Because of its lack of enforcement power, the WHO is forced to rely on good relations with China—and other countries—to ensure it continues to cooperate on this massively complex global crisis. That sometimes puts the WHO, which likes to think of itself as apolitical, in an awkward position.

Critics have said the WHO was too quick to praise (paywall) China’s response, for instance, despite evidence that Chinese authorities initially covered up the existence of the virus, allowing it to spread and, eventually, evolve into a pandemic. And a video released on March 28 by Radio Television Hong Kong appeared to show the head of the WHO’s Covid-19 research mission to China hanging up on a reporter who asked about Taiwan’s membership status in the organization. China has long prevented Taiwan from becoming a member of international organizations like the WHO because it considers Taiwan part of its territory.

In an effort to control the damage done by the interview, the WHO released a statement in which it said that “the question of Taiwanese membership in WHO is up to WHO Member States,” and that it was otherwise working closely with Taiwanese health experts. In response, Taiwan’s Ministry of Foreign Affairs said that the WHO imposed “unfair restrictions” on Taiwan “based on political considerations.”

Many within the WHO argue that their praise of China’s response is justified. David Heymann, chairman of the WHO’s advisory group for infectious hazards, said that China has openly shared information, while some other countries refused. “And these are… some of the major countries in the world,” he said.

Dhillon points out that healthcare professionals like himself have relied on China’s data and insights to fight the virus—data and insights that China could have stopped sharing any time. “It’s critical that [WHO] didn’t burn that bridge, because…there’s been so much understanding and knowledge and experience that has come out of China.”

Meanwhile, the WHO’s dependence on financial contributions from its members has also been evident during this pandemic.
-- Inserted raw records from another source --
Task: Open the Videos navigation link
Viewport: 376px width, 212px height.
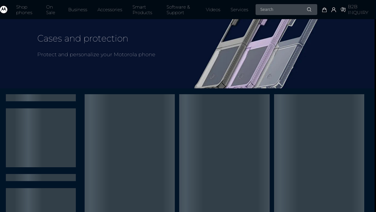Action: click(213, 9)
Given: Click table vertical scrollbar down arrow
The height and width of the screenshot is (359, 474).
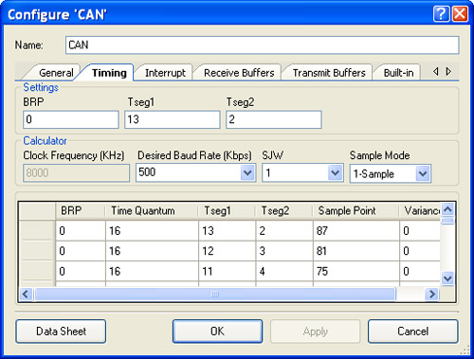Looking at the screenshot, I should [447, 278].
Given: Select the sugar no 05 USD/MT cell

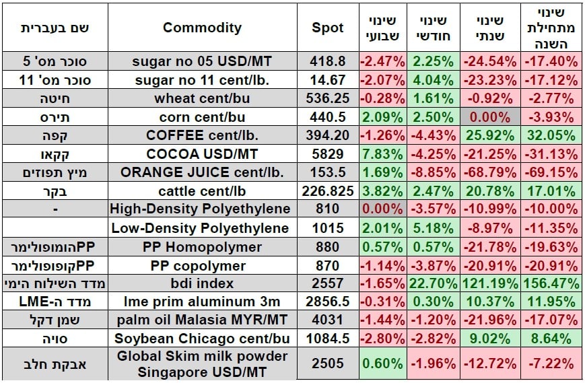Looking at the screenshot, I should point(202,61).
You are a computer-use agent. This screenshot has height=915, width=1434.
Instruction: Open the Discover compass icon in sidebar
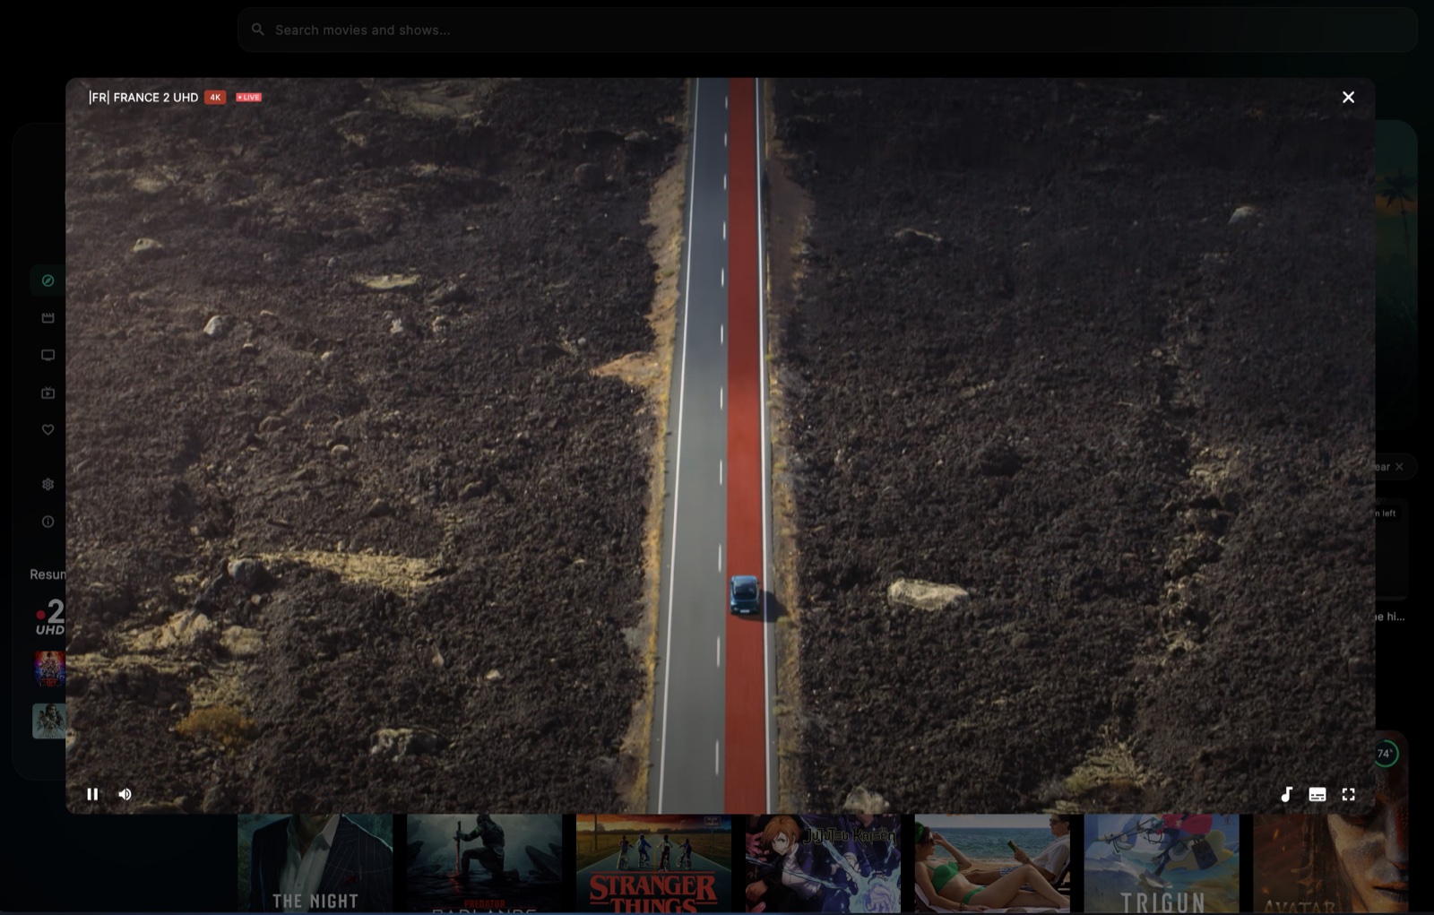(48, 281)
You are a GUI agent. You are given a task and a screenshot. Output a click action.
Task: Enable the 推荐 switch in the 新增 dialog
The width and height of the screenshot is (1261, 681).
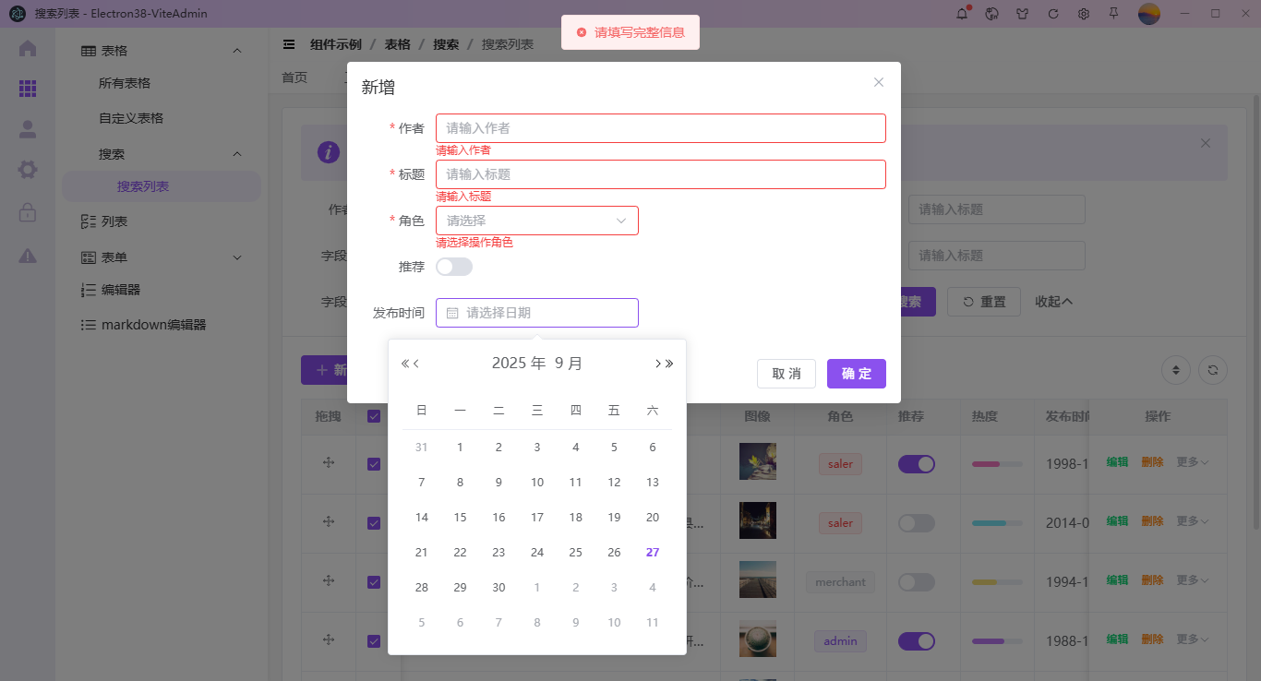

The WHO and other UN agencies have said they need $2 billion to fight Covid-19. They have so far received about $255 million—with another $34 million pledged—from governments and private donors. China has contributed $20 million and the United States $14.7 million—a combined 13.6% of the total received so far. That, according to Dhillon and Jha, may explain why the WHO has been reluctant to criticize China and the US for failures in their responses to Covid-19.

“America completely flubbed setting up the testing infrastructure,” Jha said. “Maybe WHO a month and a half ago should’ve called them out. And if they had done that, maybe it would have generated the kind of attention needed to get America moving. But…the cost to WHO would have been substantial, especially in this administration.”

And yet, Jha added, “The more I think about it, the more I wish they had.”

Next steps

Despite the organization’s limitations, Dhillon said this pandemic has shown “the value that WHO brings to the table.”

Experts said the WHO’s role in supporting poorer countries in their response to the disease will be even more crucial in the next few months, as infections continue to rise in sub-Saharan Africa and Southeast Asia, where healthcare systems have fewer resources to cope.

But to orchestrate this response, the WHO needs more money—and it may be in a good position to ask for it, both during and after this crisis. “I’ve always seen WHO’s lack of funding as a symptom, not a cause, of their problems,” Jha said. “People don’t trust them, and that’s why they’ve underfunded them. And my hope is that, with their performance this time, we’re going to see a meaningful uptick in support of WHO.”

After all, “if WHO did not exist, how much worse off would we be?” he asked. “The answer is, I think, that we’d be much worse off. And so, if there’s ever been a time for WHO to make a case for its existence and a case for meaningful support, I think this is it.”